For inductor selection in a buck converter, you usually start by picking how much ripple current you want to allow in the inductor. This is a rule-of-thumb kind of estimation. If you need fast transient response and smallest inductor size you could go as high as 60% ripple current. If you need low output ripple and high efficiency you could go as low as 20%. 40% is usually a good compromise.
(For absolute smallest inductor size at low currents where efficiency isn't paramount you can run the converter in discontinous mode with 100% ripple current.)
Since you need 300mA output current, 40% ripple current is 120mA. Your regulator switches at 52KHz which is a period of 19.23uS. For a buck converter, the duty cycle is Vout/Vin (continuous conduction mode) so your on time is 8uS. During the on time the voltage across the inductor is Vin-Vout or 7V. V=L*dI/dT so your inductor value should be 7V*8uS/120mA = 466uH.
Next you have to make sure the inductor can handle the current without saturating or getting too hot. Check the datasheet for the inductor to make sure you're below those limits. The 330uH inductor you selected has an RMS current maximum of 270mA so it's undersized for this application. The saturation rating is 360mA, and your output current +1/2 ripple current is 360mA, so right on the edge for that rating as well. The inductance would be OK, you would just have higher ripple current than the 466uH calculated above.

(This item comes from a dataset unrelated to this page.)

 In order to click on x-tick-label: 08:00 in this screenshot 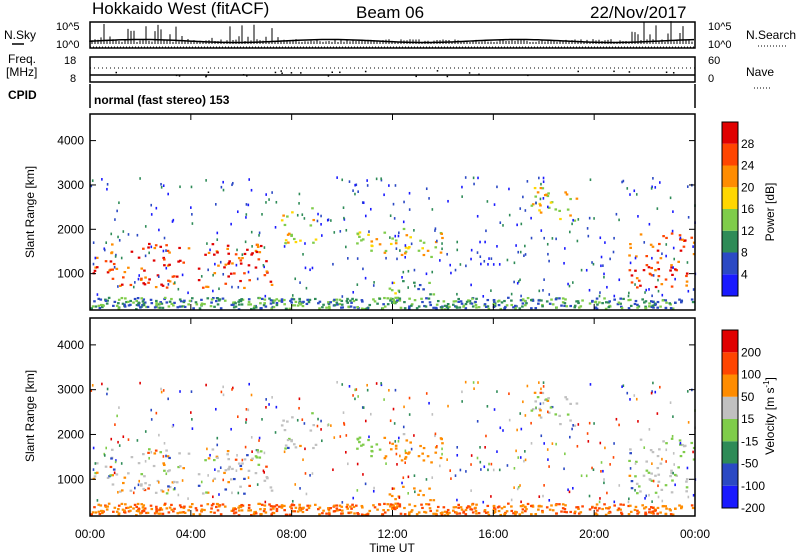, I will do `click(292, 534)`.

Finally, the core loss can be important especially at higher frequencies. This converter operates at a relatively low frequency so most magnetic materials intended for use in SMPS are probably fine. For higher frequencies you have to look at the core loss curves (if available) to see if the part is suitable for use in your design. If no core loss curves are available sometimes there's a frequency range given or an online core loss calculator tool. Otherwise you have to contact the manufacturer for core loss information.